Translate

Sabtu, 27 Juli 2024

" Cattāri Brahmavihārā "

Cattāri Brahmavihārā atau "Brahmavihārā", adalah empat sifat luhur yang patut dikembangkan dalam batin. Adalah sangat penting untuk berlatih Brahmavihara dalam hidup ini, sehingga bisa menciptakan kepribadian luhur yang dipuji oleh para bijaksana. Kita perlu berlatih Brahmavihara untuk tidak berperilaku buruk, dan hidup dengan pikiran yang seimbang untuk kebaikan diri sendiri dan orang lain.

 

Brahmavihara yang pertama adalah Metta (Kasih Sayang).
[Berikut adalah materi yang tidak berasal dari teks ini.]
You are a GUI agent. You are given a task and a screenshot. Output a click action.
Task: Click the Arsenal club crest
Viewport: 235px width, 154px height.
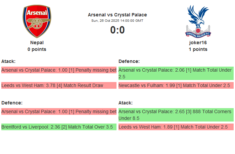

Mettā adalah cinta kasih universal, adalah cinta kasih yang tanpa pamrih dan ikhlas. Layaknya cinta seorang ibu kepada anaknya yang tunggal. Metta adalah sifat menyayangi sesama makhluk. Tetapi berbuat sesuatu untuk kebaikan orang lain menurut apa yang kita inginkan belum tentu Metta yang sesungguhnya jika berpikiran :  Saya akan berbuat untuk kebaikan orang lain sesuai dengan yang saya inginkan.

Hendaknya berbuat untuk kebaikan orang lain itu adalah setelah mengamati dengan seksama apa yang bisa kita lakukan yang dibutuhkan oleh orang yang dimaksud, apa kelemahan, kekuatan atau potensi orang itu. Semua itu perlu dipertimbangkan dan kemudian barulah kita membantu orang itu sesuai dengan kebutuhannya. Jika kita terlalu banyak menekankan apa yang kita inginkan untuk orang lain lakukan dan capai, maka akan muncul konflik antara kita dengan orang lain.

Orang tua memiliki Metta terhadap anaknya. Kebanyakan orang tua ingin anak-anaknya menjadi ini dan itu. Ketika orang tua mengetahui anaknya memiliki potensi seperti yang diharapkan, itu adalah bagus. Silahkan orang tua mengembangkan potensi anak dengan baik hingga harapan orang tua bisa dicapai oleh sang anak. Dalam kondisi seperti ini, semuanya akan baik-baik saja. Akan tetapi kadang-kadang apa yang diharapkan oleh orang tua tidak sesuai dengan apa yang bisa dilakukan oleh anak. Orang tua seharusnya mendukung anak sesuai dengan kemampuan anak. Inilah cara yang benar menerapkan Metta kepada anak-anak dan murid-murid.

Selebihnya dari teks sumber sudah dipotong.